CRÔNICA. Cultura: o partilhar de ideias e realização

Cantata5

 


MONICA OTHERO NUNES


Através da Fundação Casa da Cultura, do Conservatório Municipal dr José Figueiredo, que desenvolve por aqui trabalho em parceria com algumas crianças e adolescentes das instituições Crê– ser, Lar das Crianças, Projeto Guri, Casa da Menina, CASI (Centro de Atendimento Sócio Infantil), Escola Municipal João Beraldo, Escola Estadual Irmã Gislene, Igrejas Presbiterianas do Central e Bairro Constantino foi apresentado pela primeira vez a Cantata de Natal no espaço histórico Museu professor Hugo Machado.

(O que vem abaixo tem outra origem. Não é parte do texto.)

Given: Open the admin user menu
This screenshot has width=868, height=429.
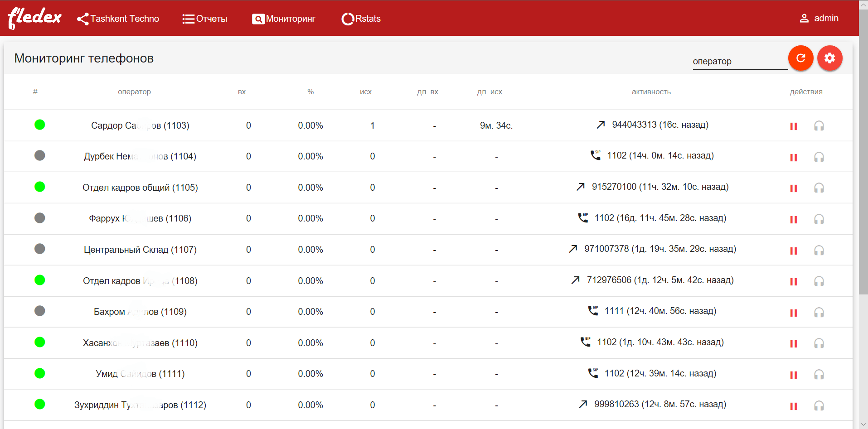Looking at the screenshot, I should click(819, 18).
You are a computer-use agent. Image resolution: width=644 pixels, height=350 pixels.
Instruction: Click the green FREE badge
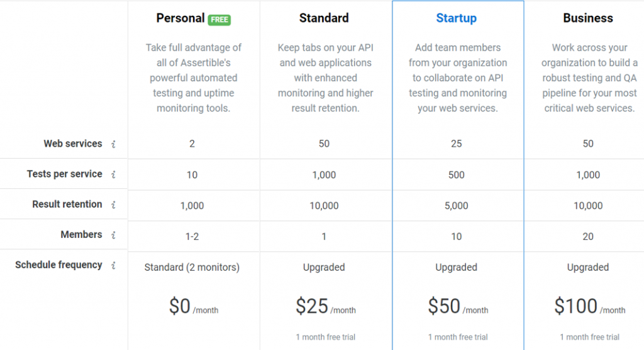click(x=219, y=20)
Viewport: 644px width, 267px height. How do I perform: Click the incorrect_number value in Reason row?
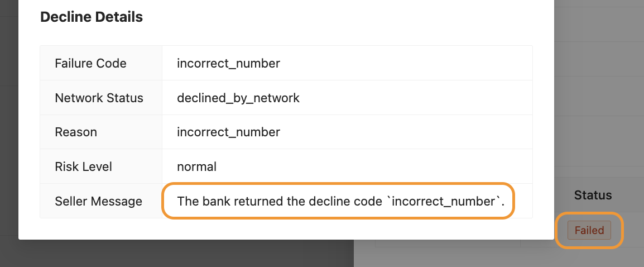pyautogui.click(x=228, y=132)
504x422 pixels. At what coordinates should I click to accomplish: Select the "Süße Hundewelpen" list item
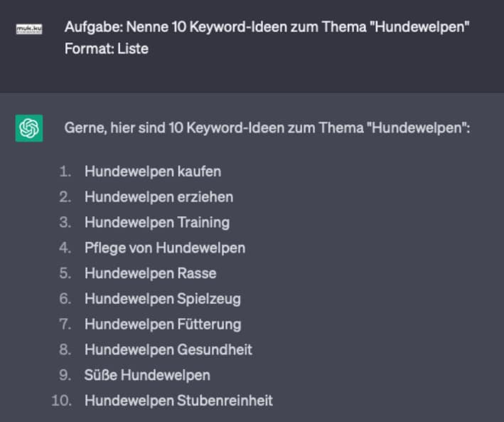[x=147, y=375]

A noite de ontem foi memorável com a chegada do Papai Noel e abertura programação.

 

Para nós que acompanhamos várias situações que envolvem a cultura local essa apresentação mostra que é possível desenvolver várias ações promovendo o acesso, a interatividade ,a participação. A emoção de assistir a apresentação envolvendo tantas pessoas provocou entre os presentes o "gosto de quero mais", eu acrescentaria podemos mais!

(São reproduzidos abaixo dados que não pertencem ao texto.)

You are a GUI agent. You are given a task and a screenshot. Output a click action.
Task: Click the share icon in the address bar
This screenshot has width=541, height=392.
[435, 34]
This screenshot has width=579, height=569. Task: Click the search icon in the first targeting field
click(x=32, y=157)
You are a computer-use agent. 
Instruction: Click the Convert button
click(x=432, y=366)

A tendência é responsabilizar a esfera pública e mesmo privada a ausência de ações,mas o problema do acesso a cultura vai além. Parece que tudo que acontece fica a desejar ,sendo também um problema cultural. A tendência a ver o mundo de um só ponto de vista produz um afastamento entre artista e envolvidos, a sociedade civil e poder público. Posso citar outros fatores: a educação,a capacidade de interagir,a vaidade,a ausência da condição de planejar,a questão política dentro da cultura, a falta de diálogo, a inclusão e a exclusão, a falta de capacitação, os recursos praticamente insuficientes. 

 

Cultura é na sua questão ampla tudo aquilo que é relacionado a totalidade dos valores e das práticas humanas. "Os produtos oferecidos através da cultura são amplos, porém infelizmente a realização e a condição democrática não são. Já passa da hora de repensarmos na questão cultural por aqui. Será que a questão cultural por aqui vai continuar a ser tratada como "anexo a..."? Não! Não podemos alimentar essa situação.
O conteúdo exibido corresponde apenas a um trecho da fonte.